Requirement:
Reproduce verbatim the line where "2015 AAPM Annual Meeting (477, 1507)" occurs, along with all following lines down to the last line of the data.

Supplied information:
-=-=-

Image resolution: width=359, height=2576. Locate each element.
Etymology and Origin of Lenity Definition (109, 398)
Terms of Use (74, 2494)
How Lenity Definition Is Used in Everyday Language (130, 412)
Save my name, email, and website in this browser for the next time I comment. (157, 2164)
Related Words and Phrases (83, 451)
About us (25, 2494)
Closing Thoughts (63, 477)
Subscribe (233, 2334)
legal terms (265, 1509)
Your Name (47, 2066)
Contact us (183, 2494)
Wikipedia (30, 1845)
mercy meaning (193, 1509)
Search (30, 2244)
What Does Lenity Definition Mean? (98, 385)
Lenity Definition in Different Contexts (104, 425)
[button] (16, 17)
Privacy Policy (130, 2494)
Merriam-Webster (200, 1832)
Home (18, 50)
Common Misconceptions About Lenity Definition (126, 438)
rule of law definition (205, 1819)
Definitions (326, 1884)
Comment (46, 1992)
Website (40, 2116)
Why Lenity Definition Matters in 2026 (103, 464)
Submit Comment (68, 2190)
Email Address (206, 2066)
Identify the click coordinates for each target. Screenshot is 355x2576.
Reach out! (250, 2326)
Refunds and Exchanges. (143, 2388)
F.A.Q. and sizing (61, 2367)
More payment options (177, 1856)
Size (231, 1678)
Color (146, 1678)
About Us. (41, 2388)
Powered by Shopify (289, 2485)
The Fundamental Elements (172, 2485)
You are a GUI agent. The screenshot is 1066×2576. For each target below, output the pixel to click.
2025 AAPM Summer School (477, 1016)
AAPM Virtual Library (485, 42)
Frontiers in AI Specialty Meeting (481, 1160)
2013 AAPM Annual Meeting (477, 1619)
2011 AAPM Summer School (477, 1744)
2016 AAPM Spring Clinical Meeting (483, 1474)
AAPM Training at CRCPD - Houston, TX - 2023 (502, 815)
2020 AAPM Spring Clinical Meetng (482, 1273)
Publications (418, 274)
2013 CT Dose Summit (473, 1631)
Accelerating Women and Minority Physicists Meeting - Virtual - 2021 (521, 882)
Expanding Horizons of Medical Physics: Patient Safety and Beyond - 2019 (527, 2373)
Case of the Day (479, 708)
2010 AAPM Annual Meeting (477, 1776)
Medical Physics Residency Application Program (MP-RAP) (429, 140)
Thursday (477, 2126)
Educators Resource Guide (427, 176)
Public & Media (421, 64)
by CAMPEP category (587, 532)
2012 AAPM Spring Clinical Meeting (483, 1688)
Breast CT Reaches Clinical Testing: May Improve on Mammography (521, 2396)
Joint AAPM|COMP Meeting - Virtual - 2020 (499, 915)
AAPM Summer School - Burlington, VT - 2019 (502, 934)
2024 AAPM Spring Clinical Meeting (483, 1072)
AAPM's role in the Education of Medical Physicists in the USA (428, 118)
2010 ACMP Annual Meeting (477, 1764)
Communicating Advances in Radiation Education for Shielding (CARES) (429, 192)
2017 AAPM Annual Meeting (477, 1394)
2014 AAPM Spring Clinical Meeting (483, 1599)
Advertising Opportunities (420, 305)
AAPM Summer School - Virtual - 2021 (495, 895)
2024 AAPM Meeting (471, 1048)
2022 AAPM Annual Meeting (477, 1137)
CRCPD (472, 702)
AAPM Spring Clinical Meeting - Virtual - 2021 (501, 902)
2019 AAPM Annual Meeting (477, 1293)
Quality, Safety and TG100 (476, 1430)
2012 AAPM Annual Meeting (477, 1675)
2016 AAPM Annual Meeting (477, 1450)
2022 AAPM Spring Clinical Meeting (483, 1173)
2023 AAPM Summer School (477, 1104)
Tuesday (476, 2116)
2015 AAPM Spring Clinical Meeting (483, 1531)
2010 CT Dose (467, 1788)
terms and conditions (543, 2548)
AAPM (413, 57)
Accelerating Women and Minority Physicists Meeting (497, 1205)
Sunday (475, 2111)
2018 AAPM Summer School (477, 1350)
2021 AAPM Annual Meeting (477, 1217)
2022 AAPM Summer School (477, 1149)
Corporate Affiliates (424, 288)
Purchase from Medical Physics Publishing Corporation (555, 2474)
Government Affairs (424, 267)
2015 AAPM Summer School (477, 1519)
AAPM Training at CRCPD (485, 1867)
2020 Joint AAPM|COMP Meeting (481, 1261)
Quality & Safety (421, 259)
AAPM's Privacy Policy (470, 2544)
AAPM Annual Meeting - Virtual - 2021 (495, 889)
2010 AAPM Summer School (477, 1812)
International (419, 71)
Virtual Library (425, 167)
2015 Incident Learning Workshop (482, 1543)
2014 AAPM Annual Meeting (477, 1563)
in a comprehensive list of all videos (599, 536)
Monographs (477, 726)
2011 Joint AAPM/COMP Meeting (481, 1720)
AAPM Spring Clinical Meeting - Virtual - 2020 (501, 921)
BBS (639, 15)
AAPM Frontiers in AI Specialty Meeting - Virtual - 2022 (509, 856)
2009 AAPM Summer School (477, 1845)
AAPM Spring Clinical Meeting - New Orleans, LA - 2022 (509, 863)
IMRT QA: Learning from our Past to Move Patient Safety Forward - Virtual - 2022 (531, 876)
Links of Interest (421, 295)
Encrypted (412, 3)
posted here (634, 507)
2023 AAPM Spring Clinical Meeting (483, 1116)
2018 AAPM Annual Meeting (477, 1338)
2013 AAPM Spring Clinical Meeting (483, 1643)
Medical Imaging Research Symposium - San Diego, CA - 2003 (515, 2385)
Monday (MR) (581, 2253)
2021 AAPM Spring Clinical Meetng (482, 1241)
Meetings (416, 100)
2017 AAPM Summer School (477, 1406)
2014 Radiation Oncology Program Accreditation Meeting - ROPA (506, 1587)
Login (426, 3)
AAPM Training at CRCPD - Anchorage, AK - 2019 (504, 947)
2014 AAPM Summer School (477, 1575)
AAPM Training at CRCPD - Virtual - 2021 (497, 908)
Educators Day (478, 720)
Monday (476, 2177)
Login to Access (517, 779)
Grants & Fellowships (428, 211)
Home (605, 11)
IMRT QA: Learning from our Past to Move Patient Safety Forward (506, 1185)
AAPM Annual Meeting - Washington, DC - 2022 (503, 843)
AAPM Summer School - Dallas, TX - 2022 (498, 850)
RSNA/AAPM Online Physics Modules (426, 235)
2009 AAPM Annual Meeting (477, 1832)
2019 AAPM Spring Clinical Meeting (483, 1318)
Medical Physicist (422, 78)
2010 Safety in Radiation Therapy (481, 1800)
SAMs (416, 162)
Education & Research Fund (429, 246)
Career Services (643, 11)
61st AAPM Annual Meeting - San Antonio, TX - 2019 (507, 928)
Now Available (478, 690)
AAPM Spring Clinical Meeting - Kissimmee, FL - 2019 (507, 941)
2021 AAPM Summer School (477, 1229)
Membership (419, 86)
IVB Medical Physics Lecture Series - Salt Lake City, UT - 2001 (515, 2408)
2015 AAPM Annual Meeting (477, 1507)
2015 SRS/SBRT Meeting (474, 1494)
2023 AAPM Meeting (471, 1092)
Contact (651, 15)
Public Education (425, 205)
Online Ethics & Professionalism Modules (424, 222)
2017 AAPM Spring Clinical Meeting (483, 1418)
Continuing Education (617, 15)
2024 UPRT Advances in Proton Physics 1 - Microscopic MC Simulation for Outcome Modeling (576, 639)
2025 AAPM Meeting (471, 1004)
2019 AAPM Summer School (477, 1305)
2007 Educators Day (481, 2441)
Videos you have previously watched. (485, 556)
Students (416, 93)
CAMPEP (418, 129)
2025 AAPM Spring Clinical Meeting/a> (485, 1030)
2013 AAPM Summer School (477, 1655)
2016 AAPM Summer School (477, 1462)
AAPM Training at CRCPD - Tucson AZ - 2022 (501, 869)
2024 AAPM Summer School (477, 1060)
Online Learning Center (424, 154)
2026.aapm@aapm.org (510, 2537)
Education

-=-=-

Answer to this task:
2015 AAPM Annual Meeting (477, 1507)
2015 SRS/SBRT Meeting (474, 1494)
2023 AAPM Meeting (471, 1092)
Contact (651, 15)
Public Education (425, 205)
Online Ethics & Professionalism Modules (424, 222)
2017 AAPM Spring Clinical Meeting (483, 1418)
Continuing Education (617, 15)
2024 UPRT Advances in Proton Physics 1 - Microscopic MC Simulation for Outcome Modeling (576, 639)
2025 AAPM Meeting (471, 1004)
2019 AAPM Summer School (477, 1305)
2007 Educators Day (481, 2441)
Videos you have previously watched. (485, 556)
Students (416, 93)
CAMPEP (418, 129)
2025 AAPM Spring Clinical Meeting/a> (485, 1030)
2013 AAPM Summer School (477, 1655)
2016 AAPM Summer School (477, 1462)
AAPM Training at CRCPD - Tucson AZ - 2022 (501, 869)
2024 AAPM Summer School (477, 1060)
Online Learning Center (424, 154)
2026.aapm@aapm.org (510, 2537)
Education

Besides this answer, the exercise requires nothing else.